A 40-year-old man was sentenced to 10 years in prison for attempting to smuggle around 110 pounds of fentanyl through the Mariposa border crossing in Nogales last December.

Gerardo Hernandez was sentenced by U.S. District Judge Jennifer Zipps during a hearing on Nov. 2. Following his prison sentence, Hernandez will face three years probation.

A U.S. citizen, Hernandez was in the passenger seat of 2003 Dodge Caravan when the driver crossed the U.S.-Mexico border at the Mariposa border crossing in west Nogales.

An officer with CBP asked Hernandez and an unidentified female driver, if they had anything in the vehicle, part of a “binding negative declaration.” The vehicle was driven to a Z-Portal scanner, which x-rayed the vehicle and found “anomalies consistent with drug packaging in the front and back seats,” according to a filed complaint.

CBP officers dug into the vehicle and found 43 packages containing 30 milligram tablets. One package was tested, and CBP officers found it contained fentanyl. All told, there were 1.6 million tablets of fentanyl, weighing around 110 pounds.

According to court records, Hernandez later told CBP officials he was recruited by an unnamed person on Facebook to “make some money in Mexico.” He said he arrived in Mexico with the driver, and later went to the grocery store in Nogales, Sonora while she was at her mother’s house. While at the store, Hernandez met a person who took the vehicle “for an unknown amount of time and then returned” to the store, wrote Jason Cary, a special agent with Homeland Security Investigations — a part of U.S. Immigration and Customs Enforcement.

“Hernandez stated he wasn’t sure what they had put inside his vehicle, but he stated he knew whatever it was, it was illegal,” Cary wrote. Hernandez said he expected to make $5,000 for taking the vehicle north. He also told officials he believed there was contraband in the vehicle, but said “he figured it was ‘bud’ or ‘meth’ or maybe currency.”

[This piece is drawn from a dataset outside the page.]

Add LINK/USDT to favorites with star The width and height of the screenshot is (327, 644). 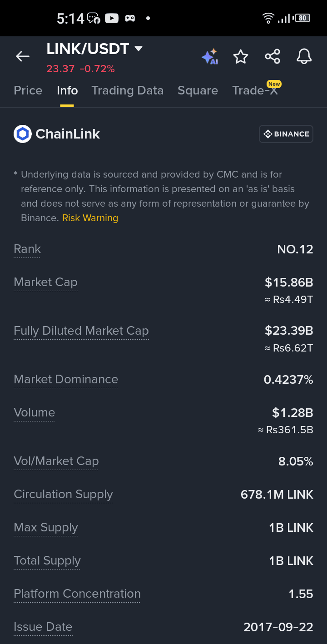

“Hernandez stated this was his idea solely and that the driver had no idea he was using her vehicle to smuggle contraband,” CBP officials wrote. Officials later agreed the driver was “unaware that they were importing controlled substances.”

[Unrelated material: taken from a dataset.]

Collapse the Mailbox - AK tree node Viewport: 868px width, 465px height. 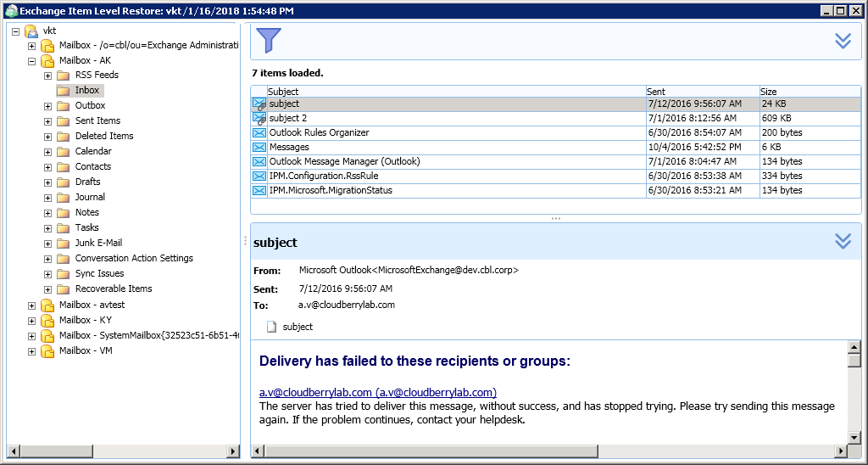(x=32, y=61)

In an April plea agreement, Hernandez wrote that the vehicle contained 49.9
kilograms of fentanyl stashed in the front and rear seats, and that he
knew the vehicle contained a controlled substance.”

Last fiscal year — which ran from Oct. 2022 to Sept. 30, 2023 — CBP officials intercepted 27,000 pounds of fentanyl along the Southwestern border. Of that, the lion’s share was intercepted at the nation’s border crossings.

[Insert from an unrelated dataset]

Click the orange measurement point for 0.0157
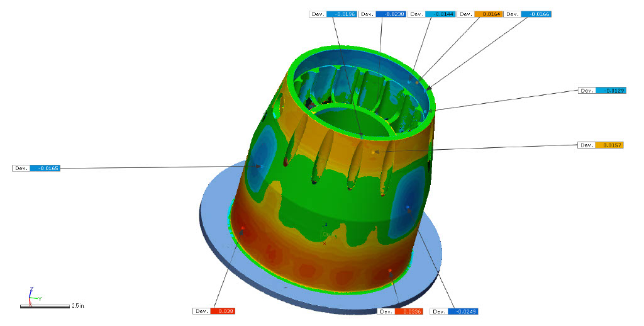This screenshot has width=644, height=326. [x=374, y=152]
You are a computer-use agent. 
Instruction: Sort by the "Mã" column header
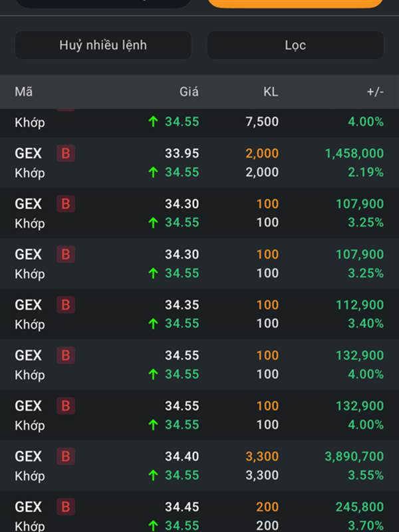tap(23, 92)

In Arizona, officials at the border crossings intercepted 12,000 pounds of fentanyl last year, while Border Patrol agents intercepted around 702 pounds, according to CBP statistics. 

While there has been increasing fury over fentanyl smuggling, data from last year shows fentanyl seizures fell far behind other drugs. Last year, CBP officials intercepted 150,000 pounds of marijuana, 140,000 pounds of methamphetamine, and nearly 82,000 pounds of cocaine. Even Khat smuggling — a flowering shrub chewed as a stimulant — outstripped fentanyl smuggling. CBP officials intercepted 70,000 pounds of Khat, but just 27,000 pounds of fentanyl.

Hernandez already had 11 prior felony convictions and six prior misdemeanor convictions since 2002, said Zach Stoebe, a Justice Department spokesman.

HSI and CBP officials conducted the investigation, while Assistant U.S. Attorney Kelly Cavanaugh handled the prosecution, Stoebe said.